Health & Fitness
What Cancun Taught Me About My Fitness Lifestyle
Random wellness observations from (nearly) a week in a tropical paradise
What can five days away from your regular exercise and eating program teach you?
Here’s what I learned about myself and the woman in my life after our much-needed getaway last week south of the border:
- It’s good to carve out time for yourself and your relationship partner to just “be” away from everything and everyone else in your daily routine, even if you love both.
- You can worry too much about what you’re going to eat and whether you’re going to work out while you’re on vacation. Don’t.
- Eating for pleasure is different than eating for nourishment. They can cross over but do, and should, have different priorities.
- Even if you’re not moving much during your vacation, don’t sweat it. You’d have to stay pretty sedentary if you were sick or injured during the same time frame. But laying around the pool is much more fun. You’ll live through both experiences.
- Go all-inclusive if you can. The less you have to worry about while you’re on vacation the more you’ll be able to relax. And that’s the whole point, isn’t it?
- If you’re an early riser, go with it. Quiet mornings are different away from home and your alone time on the beach or by the lake or wherever you’re at can add a lot to the richness of the experience.
- Enjoy and make use of your above-average fitness level but don’t try to impress anyone or test yourself for the sake of proving something. A half day excursion that included repelling, zip lining and snorkeling in a cenote (a sinkhole created by a collapsed limestone cavern) was plenty of physical activity and enough of a time commitment for our few days on the Mayan Riviera.
- Dwelling on the cost or the obligations you’re taking a break from is a habit rooted in worry and a sense of unworthiness.
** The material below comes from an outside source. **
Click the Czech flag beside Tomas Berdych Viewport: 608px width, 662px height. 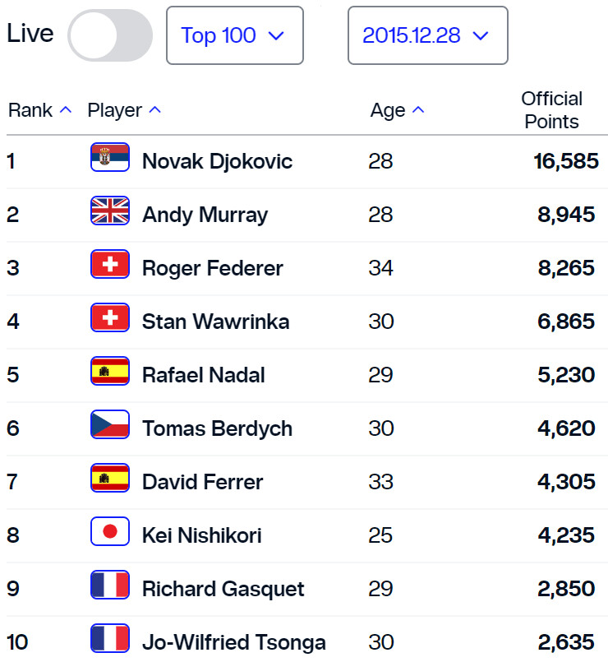tap(109, 425)
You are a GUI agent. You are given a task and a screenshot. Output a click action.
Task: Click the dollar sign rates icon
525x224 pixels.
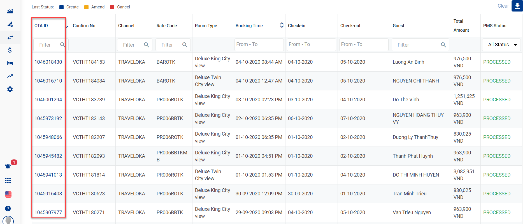click(x=10, y=50)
Drop both for a few days.
- Traveling together is another good way to find out how well suited you are with your partner.
- Any place, lodging destination, activity and/or group of people that reduce or eliminate your stress and help you enjoy being alive more is difficult to overvalue.
Thanks to our awesome travel professional, Suzanne Kostalnick, who found and delivered exactly what we’d hoped for, and who allowed us to enjoy for ourselves what we try to deliver to others each day at our fitness studio: a reminder of how good it feels to be alive.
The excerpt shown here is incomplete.